Begley, who's been absolutely wonderful this season, will be missed, but his death offers rich potential going forward. I'll plant my flag right now on the possibility that the killer is the sociology professor and/or students that he is controlling via his weird prison mind-control experiments. Maybe former students have formed a rogue cult springing from the game (can Veronica Mars really spend a full season on a college campus without dipping into secret societies?). If there's going to be a continuous thread tying both mysteries together, it could be that. Or I could be making too much of something just meant to establish the beginning of Moe's and Mercer's peculiar alliance; it wouldn't be the first time I read something portentous into a relatively minor subplot (hell, maybe the good old Manning family killed O'Dell!). Anyway, I strongly suspect that Mrs. O'Dell's affair is a misdirect; not only is it too obvious, but the Dean looks like he's seeing someone more unexpected enter his office. They've certainly done a good job cultivating many potential suspects.
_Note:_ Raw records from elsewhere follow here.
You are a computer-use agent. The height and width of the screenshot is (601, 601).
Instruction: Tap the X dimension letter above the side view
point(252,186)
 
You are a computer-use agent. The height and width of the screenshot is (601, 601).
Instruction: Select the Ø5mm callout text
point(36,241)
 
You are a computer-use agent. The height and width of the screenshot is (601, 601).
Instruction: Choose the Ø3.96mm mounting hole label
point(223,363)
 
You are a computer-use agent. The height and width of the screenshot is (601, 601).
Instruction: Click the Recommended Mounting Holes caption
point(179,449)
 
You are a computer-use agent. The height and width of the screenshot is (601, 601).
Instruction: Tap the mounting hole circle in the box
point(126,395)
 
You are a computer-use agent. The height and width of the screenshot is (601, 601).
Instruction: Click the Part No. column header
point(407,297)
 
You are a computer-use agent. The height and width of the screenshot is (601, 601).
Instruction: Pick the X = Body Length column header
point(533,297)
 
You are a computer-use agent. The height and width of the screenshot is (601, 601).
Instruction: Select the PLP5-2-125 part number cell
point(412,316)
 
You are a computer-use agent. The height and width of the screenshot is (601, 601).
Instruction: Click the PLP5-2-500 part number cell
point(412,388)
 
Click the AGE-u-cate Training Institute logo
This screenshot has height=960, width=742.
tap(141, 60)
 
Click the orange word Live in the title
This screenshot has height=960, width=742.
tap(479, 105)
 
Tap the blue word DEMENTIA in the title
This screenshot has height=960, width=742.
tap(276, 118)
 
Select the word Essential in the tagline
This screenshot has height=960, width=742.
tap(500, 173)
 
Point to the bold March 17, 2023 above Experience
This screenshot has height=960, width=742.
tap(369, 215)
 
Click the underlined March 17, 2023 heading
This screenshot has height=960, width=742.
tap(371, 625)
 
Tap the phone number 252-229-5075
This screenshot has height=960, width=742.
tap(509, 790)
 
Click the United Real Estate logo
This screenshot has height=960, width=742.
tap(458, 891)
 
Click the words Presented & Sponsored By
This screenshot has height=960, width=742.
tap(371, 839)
Finally, solo writer/director/creator Thomas is perhaps at his strongest when grappling with Veronica and Logan. This is, I believe, their third breakup - did she ever actually dump him during the confusion of late season one, when she thought he was probably the killer and gave her GHB? By now they know each other well enough to handle it maturely and soberly but we can see how badly it's eating up Logan (this is some of Dohring's best, subtlest work for the show). Veronica on the other hand looks calmer, even to the point of seeming like perhaps she was ready for or even wanted this, before breaking down in the shower an extremely affecting, authentic delayed reaction. Amidst all the larger-than-life drama and action, moments like this anchor the series and remind us that in three years and sixty-four episodes, the show doesn't just effectively deliver mystery beats - it crafts compelling, intricate characters who breathe life into everything else onscreen.